[Work required]: Give the whole listing again, exactly as written.
▬▬▬
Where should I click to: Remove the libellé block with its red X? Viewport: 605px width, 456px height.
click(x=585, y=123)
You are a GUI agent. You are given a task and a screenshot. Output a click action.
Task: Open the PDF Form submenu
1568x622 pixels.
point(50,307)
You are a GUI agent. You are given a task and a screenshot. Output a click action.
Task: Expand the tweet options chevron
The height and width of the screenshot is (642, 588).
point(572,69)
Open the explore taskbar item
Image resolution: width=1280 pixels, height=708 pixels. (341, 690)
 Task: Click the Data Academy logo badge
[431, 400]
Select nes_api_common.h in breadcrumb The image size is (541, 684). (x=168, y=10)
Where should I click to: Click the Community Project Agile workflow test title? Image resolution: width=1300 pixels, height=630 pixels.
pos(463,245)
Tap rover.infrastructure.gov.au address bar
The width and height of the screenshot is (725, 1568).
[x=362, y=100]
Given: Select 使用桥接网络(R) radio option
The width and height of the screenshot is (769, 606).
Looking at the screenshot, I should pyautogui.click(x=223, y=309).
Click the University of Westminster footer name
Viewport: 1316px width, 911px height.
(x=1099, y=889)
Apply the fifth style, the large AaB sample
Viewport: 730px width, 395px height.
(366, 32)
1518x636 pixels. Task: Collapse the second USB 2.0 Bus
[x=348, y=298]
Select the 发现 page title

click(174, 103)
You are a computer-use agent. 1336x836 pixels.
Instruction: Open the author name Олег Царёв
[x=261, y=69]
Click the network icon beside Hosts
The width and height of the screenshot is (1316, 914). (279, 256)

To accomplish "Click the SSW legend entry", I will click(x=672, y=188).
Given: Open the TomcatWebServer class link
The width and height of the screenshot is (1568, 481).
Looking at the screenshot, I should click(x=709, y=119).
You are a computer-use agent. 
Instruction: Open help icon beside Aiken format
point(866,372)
▬▬▬
[Output for this exercise]:
Where should I click to: Remove the libellé block with its red X? Viewport: 605px width, 456px height.
click(x=585, y=123)
You are a GUI agent. You are given a task and a screenshot. Output a click action.
Task: Open the PDF Form submenu
1568x622 pixels.
point(50,307)
You are a GUI agent. You are given a task and a screenshot. Output a click action.
Task: Expand the tweet options chevron
The height and width of the screenshot is (642, 588).
point(572,69)
Open the explore taskbar item
Image resolution: width=1280 pixels, height=708 pixels. (341, 690)
 Task: Click the Data Academy logo badge
[431, 400]
Select nes_api_common.h in breadcrumb The image size is (541, 684). (x=168, y=10)
Where should I click to: Click the Community Project Agile workflow test title? Image resolution: width=1300 pixels, height=630 pixels.
pos(463,245)
Tap rover.infrastructure.gov.au address bar
The width and height of the screenshot is (725, 1568).
[x=362, y=100]
Given: Select 使用桥接网络(R) radio option
The width and height of the screenshot is (769, 606).
Looking at the screenshot, I should pyautogui.click(x=223, y=309).
Click the University of Westminster footer name
Viewport: 1316px width, 911px height.
(x=1099, y=889)
Apply the fifth style, the large AaB sample
Viewport: 730px width, 395px height.
(366, 32)
1518x636 pixels. Task: Collapse the second USB 2.0 Bus
[x=348, y=298]
Select the 发现 page title

click(174, 103)
You are a computer-use agent. 1336x836 pixels.
Instruction: Open the author name Олег Царёв
[x=261, y=69]
Click the network icon beside Hosts
The width and height of the screenshot is (1316, 914). (279, 256)

To accomplish "Click the SSW legend entry", I will click(x=672, y=188).
Given: Open the TomcatWebServer class link
The width and height of the screenshot is (1568, 481).
Looking at the screenshot, I should click(x=709, y=119).
You are a computer-use agent. 
Instruction: Open help icon beside Aiken format
point(866,372)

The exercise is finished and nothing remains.